Additionally, elementary streams can be made more robust by packetizing them, i.e. dividing them into independent chunks, and adding a cyclic redundancy check (CRC) checksum to each segment for error detection. This is the Packetized Elementary Stream (PES) structure.
System Clock Reference (SCR) is a timing value stored in a 33-bit header of each ES, at a frequency/precision of 90 kHz, with an extra 9-bit extension that stores additional timing data with a precision of 27 MHz. These are inserted by the encoder, derived from the system time clock (STC). Simultaneously encoded audio and video streams will not have identical SCR values, however, due to buffering, encoding, jitter, and other delay.
Program Streams
Program Streams (PS) are concerned with combining multiple packetized elementary streams (usually just one audio and video PES) into a single stream, ensuring simultaneous delivery, and maintaining synchronization. The PS structure is known as a multiplex, or a container format.
Program time stamps (PTS) exist in PS to correct the inevitable disparity between audio and video SCR values (time-base correction). 90 kHz PTS values in the PS header tell the decoder which video SCR values match which audio SCR values. PTS determines when to display a portion of an MPEG program, and is also used by the decoder to determine when data can be discarded from the buffer. Either video or audio will be delayed by the decoder until the corresponding segment of the other arrives and can be decoded.
PTS handling can be problematic. Decoders must accept multiple program streams that have been concatenated (joined sequentially). This causes PTS values in the middle of the video to reset to zero, which then begin incrementing again. Such PTS wraparound disparities can cause timing issues that must be specially handled by the decoder.

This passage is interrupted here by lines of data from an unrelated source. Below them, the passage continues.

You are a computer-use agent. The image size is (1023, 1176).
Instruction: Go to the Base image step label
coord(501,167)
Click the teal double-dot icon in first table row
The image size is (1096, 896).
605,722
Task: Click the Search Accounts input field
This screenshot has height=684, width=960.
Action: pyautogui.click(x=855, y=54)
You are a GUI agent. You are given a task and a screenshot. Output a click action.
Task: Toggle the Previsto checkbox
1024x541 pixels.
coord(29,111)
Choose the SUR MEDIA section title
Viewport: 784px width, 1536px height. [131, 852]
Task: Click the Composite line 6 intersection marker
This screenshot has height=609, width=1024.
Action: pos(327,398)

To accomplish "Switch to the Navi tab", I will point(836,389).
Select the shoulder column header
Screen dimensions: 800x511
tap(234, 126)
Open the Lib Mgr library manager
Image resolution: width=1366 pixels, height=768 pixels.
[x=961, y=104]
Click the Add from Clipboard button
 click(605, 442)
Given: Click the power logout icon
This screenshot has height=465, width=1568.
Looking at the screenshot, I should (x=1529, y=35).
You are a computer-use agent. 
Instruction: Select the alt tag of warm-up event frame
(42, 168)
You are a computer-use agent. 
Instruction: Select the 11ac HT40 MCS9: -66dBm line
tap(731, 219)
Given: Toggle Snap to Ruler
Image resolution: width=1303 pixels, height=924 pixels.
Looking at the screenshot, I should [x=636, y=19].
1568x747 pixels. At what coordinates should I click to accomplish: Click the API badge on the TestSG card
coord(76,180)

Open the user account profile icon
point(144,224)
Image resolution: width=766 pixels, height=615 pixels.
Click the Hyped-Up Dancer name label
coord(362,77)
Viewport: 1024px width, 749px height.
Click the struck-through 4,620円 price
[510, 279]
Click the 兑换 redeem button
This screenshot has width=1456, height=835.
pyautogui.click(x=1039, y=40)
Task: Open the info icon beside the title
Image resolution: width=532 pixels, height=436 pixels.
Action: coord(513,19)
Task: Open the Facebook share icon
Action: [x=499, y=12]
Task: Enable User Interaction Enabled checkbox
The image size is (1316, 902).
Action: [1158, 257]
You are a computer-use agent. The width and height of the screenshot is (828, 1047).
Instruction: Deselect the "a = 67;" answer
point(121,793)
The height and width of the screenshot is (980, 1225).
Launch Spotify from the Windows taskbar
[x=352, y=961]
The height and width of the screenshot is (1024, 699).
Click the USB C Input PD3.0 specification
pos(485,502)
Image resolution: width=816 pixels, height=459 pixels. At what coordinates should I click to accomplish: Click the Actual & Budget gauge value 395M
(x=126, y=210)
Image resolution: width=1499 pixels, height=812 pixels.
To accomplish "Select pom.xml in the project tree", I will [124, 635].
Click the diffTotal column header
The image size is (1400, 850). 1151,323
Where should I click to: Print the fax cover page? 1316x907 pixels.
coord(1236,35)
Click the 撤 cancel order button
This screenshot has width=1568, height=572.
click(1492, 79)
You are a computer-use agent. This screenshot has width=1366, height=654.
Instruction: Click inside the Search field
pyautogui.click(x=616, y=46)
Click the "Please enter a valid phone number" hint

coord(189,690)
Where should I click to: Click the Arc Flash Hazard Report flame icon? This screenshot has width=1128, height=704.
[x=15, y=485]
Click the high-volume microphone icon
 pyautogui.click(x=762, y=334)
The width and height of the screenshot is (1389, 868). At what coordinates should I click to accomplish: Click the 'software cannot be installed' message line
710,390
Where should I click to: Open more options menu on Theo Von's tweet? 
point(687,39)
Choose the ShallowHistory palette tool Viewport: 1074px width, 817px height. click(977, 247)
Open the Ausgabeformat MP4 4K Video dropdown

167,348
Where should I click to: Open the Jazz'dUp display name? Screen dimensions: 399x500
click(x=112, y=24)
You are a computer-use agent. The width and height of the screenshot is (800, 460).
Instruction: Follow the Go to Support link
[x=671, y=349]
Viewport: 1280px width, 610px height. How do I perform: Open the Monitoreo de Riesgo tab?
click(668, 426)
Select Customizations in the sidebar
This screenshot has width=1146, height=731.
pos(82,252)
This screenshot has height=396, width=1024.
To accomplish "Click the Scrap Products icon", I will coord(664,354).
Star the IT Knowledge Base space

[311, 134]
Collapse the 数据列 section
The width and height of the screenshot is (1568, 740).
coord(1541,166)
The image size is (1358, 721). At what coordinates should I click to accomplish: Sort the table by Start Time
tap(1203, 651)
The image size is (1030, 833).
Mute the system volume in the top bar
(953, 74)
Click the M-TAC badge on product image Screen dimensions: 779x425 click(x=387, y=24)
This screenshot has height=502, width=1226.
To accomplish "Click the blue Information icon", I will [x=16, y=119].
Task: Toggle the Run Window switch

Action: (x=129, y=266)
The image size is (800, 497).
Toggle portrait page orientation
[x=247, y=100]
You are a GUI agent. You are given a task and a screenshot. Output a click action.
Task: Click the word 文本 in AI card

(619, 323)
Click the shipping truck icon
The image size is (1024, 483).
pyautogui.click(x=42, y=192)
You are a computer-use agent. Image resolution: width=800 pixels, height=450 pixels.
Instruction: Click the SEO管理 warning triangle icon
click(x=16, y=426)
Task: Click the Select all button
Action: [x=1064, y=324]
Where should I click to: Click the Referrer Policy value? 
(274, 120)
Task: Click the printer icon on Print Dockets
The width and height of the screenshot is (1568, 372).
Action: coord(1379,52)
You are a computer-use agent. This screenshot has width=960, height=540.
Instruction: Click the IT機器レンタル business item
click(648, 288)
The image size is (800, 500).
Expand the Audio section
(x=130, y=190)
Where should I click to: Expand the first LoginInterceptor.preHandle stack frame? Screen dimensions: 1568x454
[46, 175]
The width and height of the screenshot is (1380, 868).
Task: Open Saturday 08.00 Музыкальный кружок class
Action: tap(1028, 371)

Display Time Stamps (DTS), additionally, are required because of B-frames. With B-frames in the video stream, adjacent frames have to be encoded and decoded out-of-order (re-ordered frames). DTS is quite similar to PTS, but instead of just handling sequential frames, it contains the proper time-stamps to tell the decoder when to decode and display the next B-frame (types of frames explained below), ahead of its anchor (P- or I-) frame. Without B-frames in the video, PTS and DTS values are identical.
Multiplexing
To generate the PS, the multiplexer will interleave the (two or more) packetized elementary streams. This is done so the packets of the simultaneous streams can be transferred over the same channel and are guaranteed to both arrive at the decoder at precisely the same time. This is a case of time-division multiplexing.
Determining how much data from each stream should be in each interleaved segment (the size of the interleave) is complicated, yet an important requirement. Improper interleaving will result in buffer underflows or overflows, as the receiver gets more of one stream than it can store (eg. audio), before it gets enough data to decode the other simultaneous stream (eg. video). The MPEG Video Buffer Verifier (VBV) assists in determining if a multiplexed PS can be decoded by a device with a specified data throughput rate and buffer size. This offers feedback to the muxer and the encoder, so that they can change the mux size or adjust bitrates as needed for compliance.
The PS, additionally, stores aspect ratio information which tells the decoder how much to stretch the height or width of a video when displaying it. Different display devices (such as computer monitors and televisions) have different pixel heights/widths, which will result in video encoded for one appearing "squished" when played on the other, unless the aspect ratio information in the PS is used to compensate.